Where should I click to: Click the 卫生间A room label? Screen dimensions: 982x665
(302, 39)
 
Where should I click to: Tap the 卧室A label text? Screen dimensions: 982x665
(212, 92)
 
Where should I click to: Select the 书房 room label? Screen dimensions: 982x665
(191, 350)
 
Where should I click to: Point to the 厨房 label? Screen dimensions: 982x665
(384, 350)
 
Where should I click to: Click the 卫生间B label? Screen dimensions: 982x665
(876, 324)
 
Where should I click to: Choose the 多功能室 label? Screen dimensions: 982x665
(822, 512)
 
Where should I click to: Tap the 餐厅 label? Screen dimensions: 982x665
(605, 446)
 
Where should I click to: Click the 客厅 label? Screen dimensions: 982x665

□ □ □ □

» **OBJECTIVE**
Please rewrite the part of the records that opens with the line containing "Where should I click to: Choose" and closes at the end of the records, substituting "tag" for "label" and changing nothing else.

» **IN RESPONSE**
Where should I click to: Choose the 多功能室 tag? Screen dimensions: 982x665
(822, 512)
 
Where should I click to: Tap the 餐厅 tag? Screen dimensions: 982x665
(605, 446)
 
Where should I click to: Click the 客厅 tag? Screen dimensions: 982x665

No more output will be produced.